This wasn't the end of it
I had gotten the setup to work, turns out there was no compatibility issue and I likely never needed to swap out my cables or buy the IBM one. I was ecstatic but this was far from over. I had intended to run this setup with Proxmox on my server and Windows as a client machine. Both of these systems would be equipped with 40G.
Since I knew I was going to mess up the Proxmox install several times, I first backed up everything to another drive. Once done I proceeded to install the Mellanox OFED drivers on Proxmox. There is a couple issues with trying this, the OFED drivers try to remove very critical packages from Proxmox since they 'interfere' with the drivers (they don't). So I edited the mlnxofedinstaller script and commented out all calls to the 'remove_old_packages' function. This prevented the installer from giving Proxmox a lobotomy.
At this point most things worked, the only issue I was having was sending data to the server. It wasn't accepting any more than a few megabytes per second, far less than I should be getting. I tried many different versions of the software, trying the Ubuntu 20.04, 19.XX didn't work because of dependencies that Proxmox doesn't have but those two installs do. I was forced to install Ubuntu 18.04 drivers since these were the latest drivers without dependency issues. Installing the drivers typically didn't solve the speed issue. So I tried to install kernel packages only using the --kernel-only
flag on the installer. At some point I had gotten the speeds I was looking for, but this was a fluke as I wasn't able to replicate them later. I decided to try some variation of the Debian 10 drivers, got slightly better speeds at 20MB/s. After some time bouncing ideas off someone else, I tried setting the 40G network to 9000 MTU. This lead to some seriously odd results. Speeds of barely 1 gigabit even though the entire setup had MTU of 9000. I switched it back to 1500 to do further testing on Ubuntu instead of Proxmox, since I had good speeds on Ubuntu. This failed to come through, the speed tests I ran originally must've been a fluke.

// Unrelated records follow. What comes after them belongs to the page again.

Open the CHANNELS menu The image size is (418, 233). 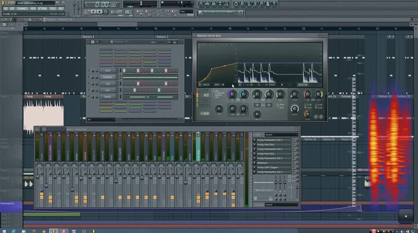22,8
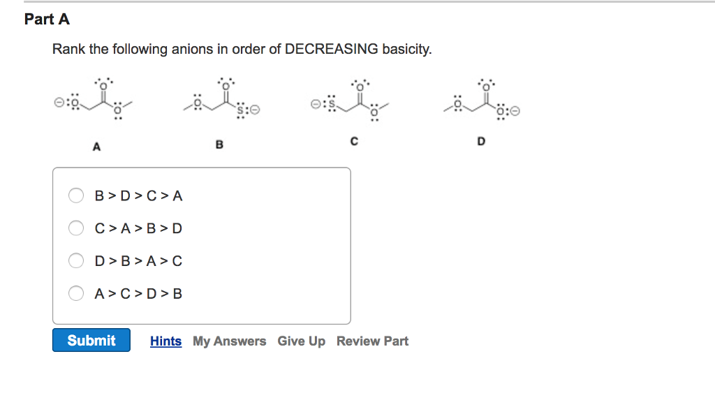
Task: Click the label D under fourth structure
Action: [480, 141]
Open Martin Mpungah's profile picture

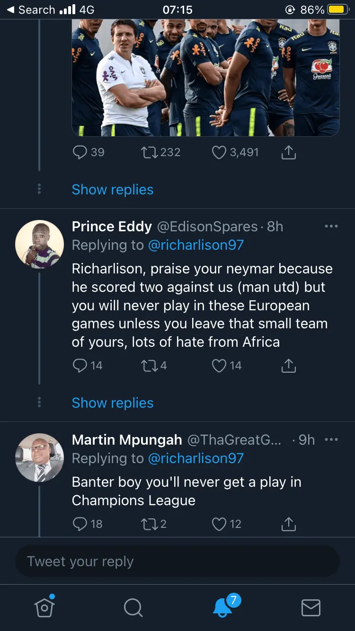(x=39, y=457)
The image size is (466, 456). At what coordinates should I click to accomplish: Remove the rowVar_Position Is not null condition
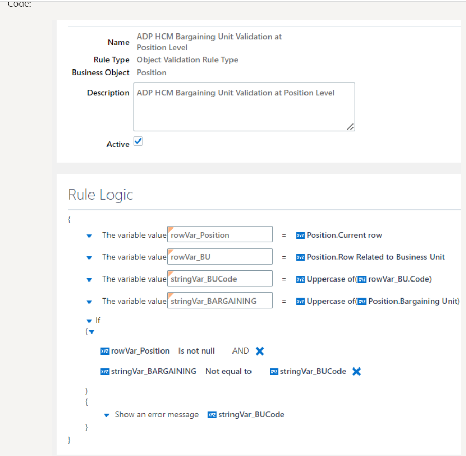click(x=259, y=352)
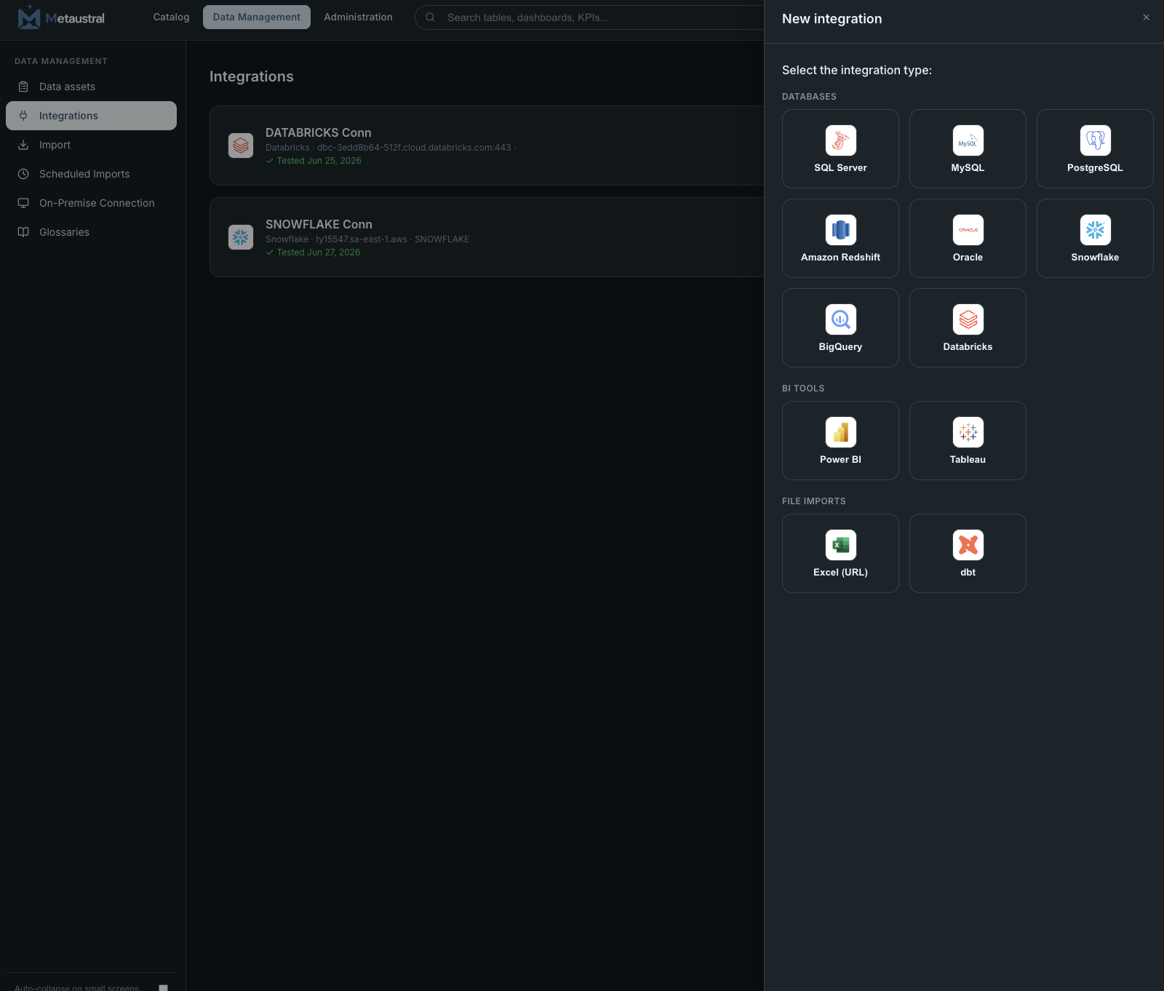The height and width of the screenshot is (991, 1164).
Task: Select Databricks in the integration panel
Action: click(968, 327)
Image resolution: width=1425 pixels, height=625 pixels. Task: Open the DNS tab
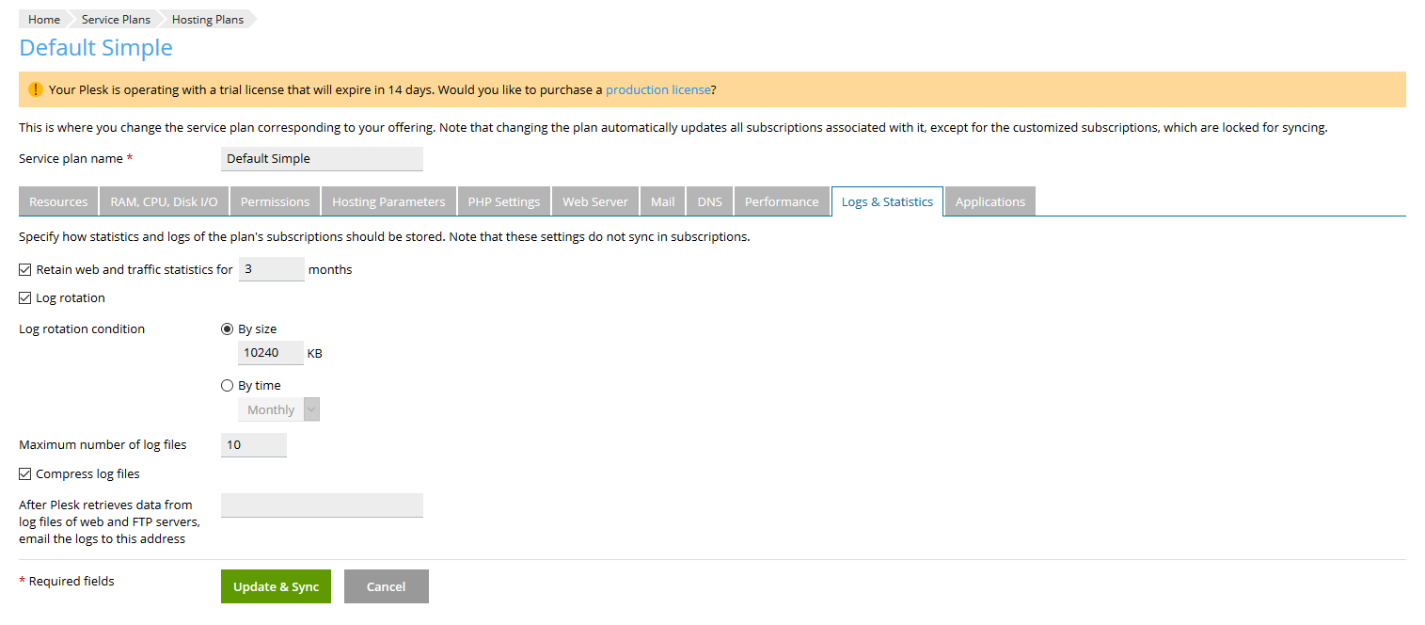pyautogui.click(x=709, y=201)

I decided to swap the NICs in the systems, labeling them 1 and 2 after I took them out so I didn't get them confused. After running more speed tests, it turns out the card in the Proxmox system was the issue. I was able to send at full speed, but not able to receive at full speed. I recalled the drivers updating the firmware on that NIC and didn't think much of it since I was using the latest version. So I re-flashed the cross flashed version I had originally installed. After further testing we concluded the limited speeds of 22GBit/s up and 11GBit/s down were the result of various bottle necks between the systems. Specifically testing on RAM disks with a 30 gibibyte file, we concluded the server with twice the DIMMs populated was able to write at twice the speed. Attempting to use the NVMe with a NTFS file system on the test system did poorly due to the compatibility layer being single threaded. After running a dozen more iperf tests, everything was running smoothly, even with the server running Proxmox.

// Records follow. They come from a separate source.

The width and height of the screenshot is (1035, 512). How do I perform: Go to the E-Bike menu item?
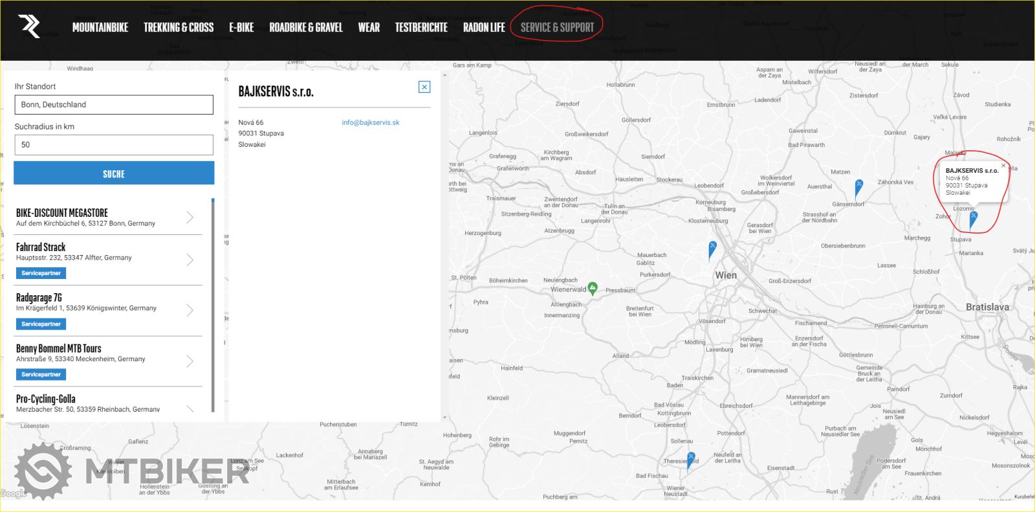pyautogui.click(x=241, y=27)
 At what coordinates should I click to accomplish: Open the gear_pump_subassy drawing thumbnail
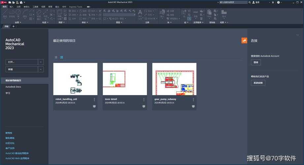174,79
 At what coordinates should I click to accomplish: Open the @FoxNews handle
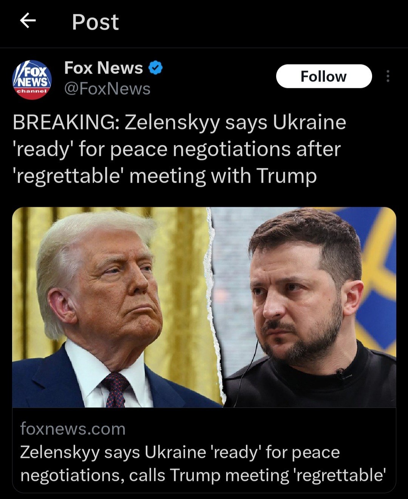[107, 89]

A caveat when using the OFED drivers, you will lose the ability to connect to CIFS network shares. The OFED drivers unload this module until the driver is no longer running. The Ethernet drivers work but it may be necessary to cross flash to mellanox firmware.
The route ahead
Since I was on a budget of about $1,500, I had to go with some of the cheapest equipment I could find. Hence the $60 network cards. When I found this Mikrotik switch new for $500 I was stoked. It had all I needed for the best price I could find, even beating some used units. It didn't have port licensing and came with one of the top tier software licenses. It was really a hard deal to beat. Of course everything comes with compromises.

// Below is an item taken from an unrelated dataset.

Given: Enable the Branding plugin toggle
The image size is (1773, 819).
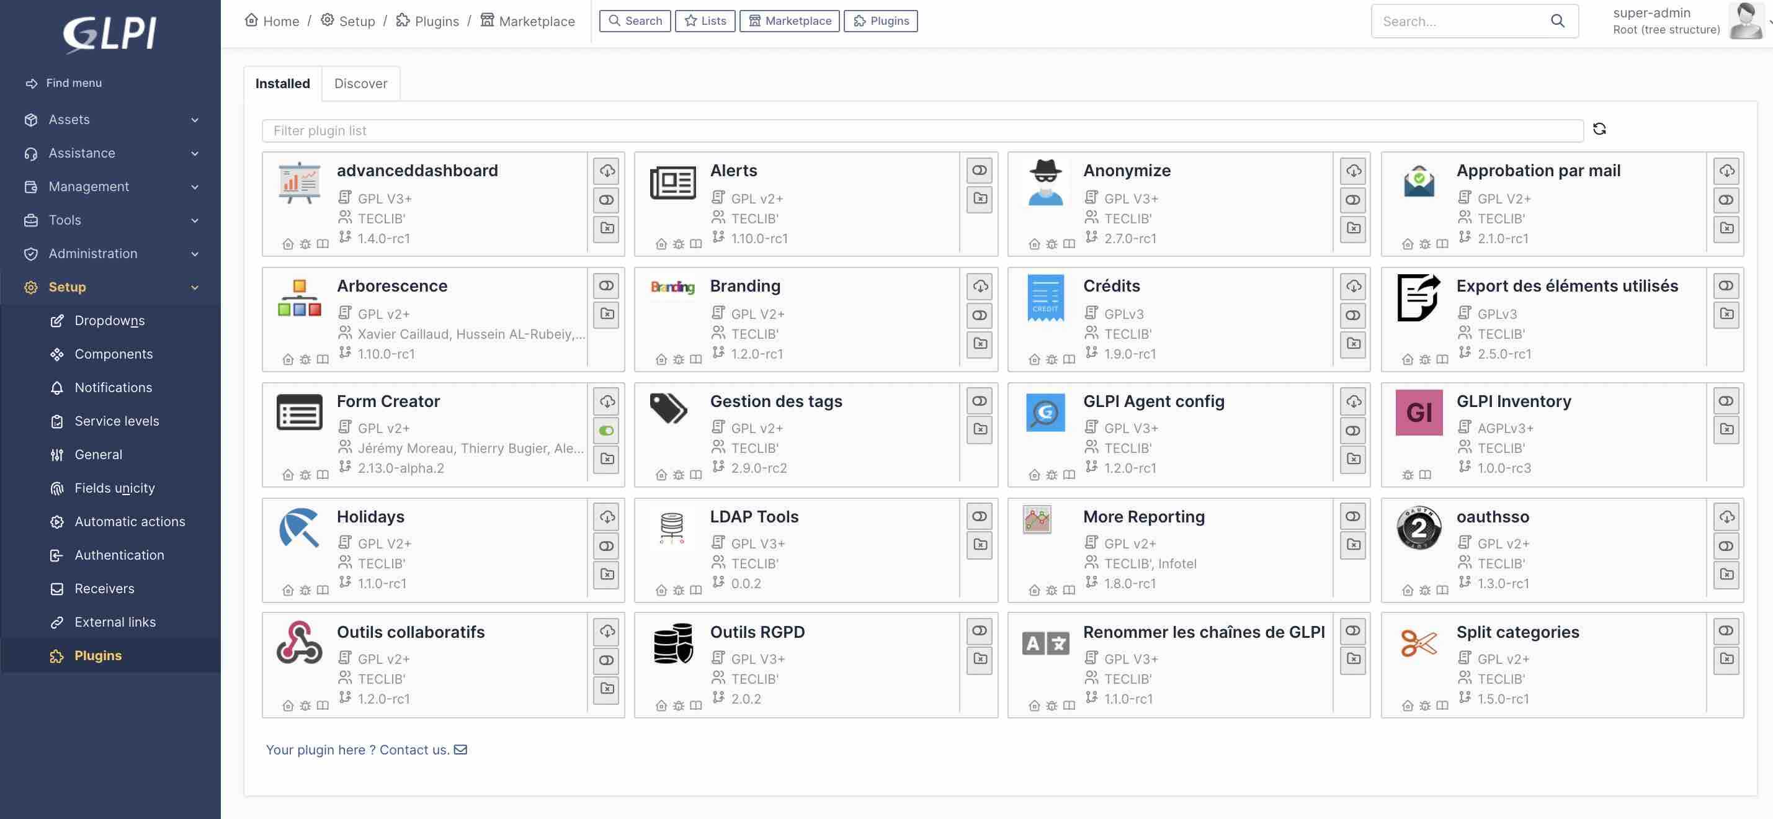Looking at the screenshot, I should [979, 315].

Even though I didn't really intend to use the 10G SFP+ ports, I wanted them for future expansion. I had gotten a SFP+ to RJ45 adapter and a 10G NIC so I had something to test while the 40G equipment was in shipping. I was able to receive a total of 2 gigabits per second on the 10G NIC. This was all the data I could feed it between my 1 gigabit internet connection and my 1 gigabit equipped server. But attempting to run a gigabit upload to the internet from the 10G card resulting in much lower speeds than I was expecting. I was only getting around 300Mbps despite quite reliably being able to hit 900Mbps. I proceeded to ask around and the theory of the switch not having the buffer size to drop 10G to 1G was the conclusion. This theory is furthered by switching the 1G uplink of my router to the 10G port and attempting to upload at gigabit from a 40G system (only a 4x drop, instead of a 10x) dropped the speeds down to ~1mbps. Which suggests the 48 1G ports have a shared buffer.
This isn't really an issue for my Windows machine, since I never upload at those speeds anyway. But for my server this is a pretty big deal. Having the upload bandwidth chopped to a third could end up being a real issue. After digging around some I found I could use routing metrics to force traffic through either the 40G NIC or the 1G NIC depending on where it's going. While this solution isn't 100% perfect, it still works quite well.
Using the route -n
command I'm able to see my current route paths. The goal is to modify the routes so the 40G is preferred for local connections and 1G is preferred for internet connections. The higher the metric on the route, the more expensive it is to use, so the system will use the least expensive route.
Proxmox ships with ifupdown by default, it's more stable and has more features. Netplan can add routes, but can't remove or modify them. It also doesn't allow you to run commands before, on or after interface start. You can use netplan, but you would need to setup a separate service to remove/modify additional routes.
This is my current /etc/network/interfaces
config, I had to add the post-up commands to my NICs to add the routes in;
auto ens18 # 1 Gigabit NIC
iface ens18 inet static
...
post-up /usr/sbin/route add -net 192.168.0.0/24 metric 1000 ens18
auto ens19 # 40 Gigabit NIC
iface ens19 inet static
...
post-up /usr/sbin/route add -net 0.0.0.0/0 gw 192.168.0.1 metric 1000 ens19
post-up /usr/sbin/route add -net 192.168.0.0/24 metric 1 ens19
post-up /usr/sbin/route del -net 192.168.0.0/24 metric 0 ens19
Your routes should look like;
Kernel IP routing table
Destination Gateway Genmask Flags Metric Ref Use Iface
0.0.0.0 192.168.0.1 0.0.0.0 UG 1 0 0 ens18
0.0.0.0 192.168.0.1 0.0.0.0 UG 1000 0 0 ens19
192.168.0.0 0.0.0.0 255.255.255.0 U 1 0 0 ens19
192.168.0.0 0.0.0.0 255.255.255.0 U 1000 0 0 ens18
Obviously these interfaces will need to be on different local IPs, I suggest using the IP set to the 40G NIC for anything local. If something needs to be port forwarded, use the gigabit NIC. It should be alright to use gigabit NIC locally as long as you aren't sending more than 100MB at a time. This routing can work if you send 40 gigabits/s local data to the IP bound to the gigabit port, it's not always consistent though.
It's important to note if you're modifying a route, you should add the modified version before you remove the old version. It's also important to note that your setup may not need the exact same as I posted above. For example my Proxmox install already adds a route for ens18 so I would need to remove that after I added the one I wanted.
And that's it! I have finally gotten my setup completed with the speeds I wanted. I'm able to transfer to my server at about 1.7GB/s and from at about 1GB/s (limitation being either NTFS or one of the SSDs).